Submission + - Solvin the Knight's Tour puzzle in 60 Python lines (googlepages.com)

ttsiod writes: "When I was a kid, I used to play the Knight's Tour puzzle with pen and paper: you simply had to pass once from every square of a chess board, moving like a Knight. Nowadays, I no longer play chess; but somehow I remembered this nice little puzzle and coded a 60-line Python solver that can tackle even 100x100 boards in less than a second. Try beating this, fellow coders!"
Data Storage

Submission + - Bad sectors? Shield your files with Reed-Solomon (googlepages.com)

ttsiod writes: "The way storage quality has been nose-diving in the last years, you'll inevitably end up losing data because of bad sectors. Backing up, using RAID and version control repositories are some of the methods used to cope ; here's another that can help prevent data loss in the face of bad sectors: Hardening your files with Reed-Solomon codes. It is a software-only method, and it has saved me from a lot of grief..."
Programming

Submission + - Building a (fast) Wikipedia offline reader (softlab.ntua.gr)

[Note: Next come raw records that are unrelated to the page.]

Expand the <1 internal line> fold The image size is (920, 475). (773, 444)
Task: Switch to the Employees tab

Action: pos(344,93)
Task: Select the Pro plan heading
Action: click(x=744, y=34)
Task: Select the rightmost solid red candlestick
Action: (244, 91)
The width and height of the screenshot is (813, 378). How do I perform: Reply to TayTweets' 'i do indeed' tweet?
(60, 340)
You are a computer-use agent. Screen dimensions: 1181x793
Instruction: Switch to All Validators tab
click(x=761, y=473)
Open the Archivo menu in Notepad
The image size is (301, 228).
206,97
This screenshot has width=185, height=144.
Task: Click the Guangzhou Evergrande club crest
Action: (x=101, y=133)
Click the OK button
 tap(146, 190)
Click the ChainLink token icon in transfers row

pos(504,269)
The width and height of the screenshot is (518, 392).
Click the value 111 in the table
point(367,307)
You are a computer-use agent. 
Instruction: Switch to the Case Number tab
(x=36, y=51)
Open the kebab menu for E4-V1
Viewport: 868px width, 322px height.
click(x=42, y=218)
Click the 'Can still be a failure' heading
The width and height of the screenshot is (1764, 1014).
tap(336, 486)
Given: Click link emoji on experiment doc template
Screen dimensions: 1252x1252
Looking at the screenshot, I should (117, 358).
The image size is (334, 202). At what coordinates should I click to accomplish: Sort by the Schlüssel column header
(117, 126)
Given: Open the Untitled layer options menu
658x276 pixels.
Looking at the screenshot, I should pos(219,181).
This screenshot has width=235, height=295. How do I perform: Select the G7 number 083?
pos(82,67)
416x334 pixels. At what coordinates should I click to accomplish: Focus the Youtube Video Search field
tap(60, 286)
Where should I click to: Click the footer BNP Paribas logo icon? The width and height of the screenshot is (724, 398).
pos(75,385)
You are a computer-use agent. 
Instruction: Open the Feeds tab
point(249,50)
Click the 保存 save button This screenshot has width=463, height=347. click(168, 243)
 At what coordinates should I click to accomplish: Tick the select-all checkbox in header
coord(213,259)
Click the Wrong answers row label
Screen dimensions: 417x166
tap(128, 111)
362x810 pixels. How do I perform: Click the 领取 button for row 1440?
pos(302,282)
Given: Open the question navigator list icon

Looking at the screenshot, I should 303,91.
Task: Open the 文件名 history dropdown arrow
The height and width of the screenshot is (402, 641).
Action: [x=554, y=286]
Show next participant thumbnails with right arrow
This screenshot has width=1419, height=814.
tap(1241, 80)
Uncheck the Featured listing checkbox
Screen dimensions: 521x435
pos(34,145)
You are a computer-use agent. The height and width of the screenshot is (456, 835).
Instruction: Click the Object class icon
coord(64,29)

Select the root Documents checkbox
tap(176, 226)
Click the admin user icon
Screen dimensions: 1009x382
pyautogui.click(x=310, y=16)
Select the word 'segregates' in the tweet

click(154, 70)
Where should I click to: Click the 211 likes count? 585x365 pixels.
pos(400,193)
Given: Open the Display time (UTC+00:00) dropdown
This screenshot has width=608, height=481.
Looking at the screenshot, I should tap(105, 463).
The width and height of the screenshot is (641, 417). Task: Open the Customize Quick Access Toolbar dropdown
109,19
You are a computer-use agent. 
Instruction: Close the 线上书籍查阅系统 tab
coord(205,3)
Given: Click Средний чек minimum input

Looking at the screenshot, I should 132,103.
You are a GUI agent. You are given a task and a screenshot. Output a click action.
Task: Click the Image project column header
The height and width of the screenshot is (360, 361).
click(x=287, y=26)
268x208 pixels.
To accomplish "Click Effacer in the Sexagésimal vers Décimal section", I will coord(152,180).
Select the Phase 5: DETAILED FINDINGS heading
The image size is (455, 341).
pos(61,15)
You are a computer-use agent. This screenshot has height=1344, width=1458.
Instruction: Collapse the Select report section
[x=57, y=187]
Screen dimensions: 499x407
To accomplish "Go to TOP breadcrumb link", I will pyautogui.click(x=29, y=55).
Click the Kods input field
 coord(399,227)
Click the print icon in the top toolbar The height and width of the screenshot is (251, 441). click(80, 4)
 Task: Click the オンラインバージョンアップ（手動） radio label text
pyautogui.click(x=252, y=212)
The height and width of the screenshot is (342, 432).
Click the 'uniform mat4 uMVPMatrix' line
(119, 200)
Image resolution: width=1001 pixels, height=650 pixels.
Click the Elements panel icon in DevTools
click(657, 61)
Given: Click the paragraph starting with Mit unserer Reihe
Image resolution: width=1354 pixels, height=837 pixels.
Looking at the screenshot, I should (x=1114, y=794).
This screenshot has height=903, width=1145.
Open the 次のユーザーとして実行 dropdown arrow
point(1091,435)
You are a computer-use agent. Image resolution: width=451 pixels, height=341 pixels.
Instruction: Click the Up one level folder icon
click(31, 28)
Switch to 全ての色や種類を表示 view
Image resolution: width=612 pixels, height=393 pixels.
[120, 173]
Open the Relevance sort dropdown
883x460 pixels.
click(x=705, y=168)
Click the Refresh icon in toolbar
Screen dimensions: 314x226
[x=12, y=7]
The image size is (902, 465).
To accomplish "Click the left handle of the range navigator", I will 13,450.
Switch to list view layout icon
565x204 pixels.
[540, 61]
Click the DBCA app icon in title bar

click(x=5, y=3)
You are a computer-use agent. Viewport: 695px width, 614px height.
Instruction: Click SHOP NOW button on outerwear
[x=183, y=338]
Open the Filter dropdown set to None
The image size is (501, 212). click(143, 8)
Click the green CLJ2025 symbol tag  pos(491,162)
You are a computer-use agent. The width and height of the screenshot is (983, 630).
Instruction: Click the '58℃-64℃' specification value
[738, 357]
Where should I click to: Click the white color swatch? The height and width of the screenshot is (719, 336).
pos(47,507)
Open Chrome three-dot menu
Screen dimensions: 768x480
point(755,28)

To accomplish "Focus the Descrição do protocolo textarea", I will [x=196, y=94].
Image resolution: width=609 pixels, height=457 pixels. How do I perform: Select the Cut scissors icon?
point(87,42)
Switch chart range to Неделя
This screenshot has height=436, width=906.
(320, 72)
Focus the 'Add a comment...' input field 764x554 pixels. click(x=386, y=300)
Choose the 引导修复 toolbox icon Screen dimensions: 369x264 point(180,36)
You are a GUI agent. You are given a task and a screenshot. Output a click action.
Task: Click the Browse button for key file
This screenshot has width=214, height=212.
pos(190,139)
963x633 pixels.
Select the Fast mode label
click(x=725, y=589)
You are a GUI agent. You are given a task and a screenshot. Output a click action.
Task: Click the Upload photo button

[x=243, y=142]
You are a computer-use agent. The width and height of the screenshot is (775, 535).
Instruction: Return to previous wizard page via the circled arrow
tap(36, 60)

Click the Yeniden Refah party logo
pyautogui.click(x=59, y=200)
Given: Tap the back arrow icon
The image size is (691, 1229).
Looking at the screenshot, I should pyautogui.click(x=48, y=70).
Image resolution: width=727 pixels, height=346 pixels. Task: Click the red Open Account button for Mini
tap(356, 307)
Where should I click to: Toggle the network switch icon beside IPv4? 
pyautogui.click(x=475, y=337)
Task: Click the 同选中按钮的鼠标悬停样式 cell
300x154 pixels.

ttsiod writes: "An internet connection is not always at hand... I wanted to install Wikipedia on my laptop to be able to carry it along with me on business trips... After trying and rejecting the normal (MySQL-based) procedure, I quickly hacked a much better one over the weekend, using open source tools. Highlights: (1) Very fast searching (2) Keyword (actually, title words) based searching (3) Search produces multiple possible articles, sorted by probability (you choose amongst them) (4) LaTEX based rendering for Mathematical equations (5) Harddisk usage is minimal: space for the original .bz2 file plus the index built through Xapian (6) Orders of magnitude faster to install (a matter of hours) compared to loading the "dump" into MySQL — which, if you want to enable keyword searching, takes *days*. Enjoy!"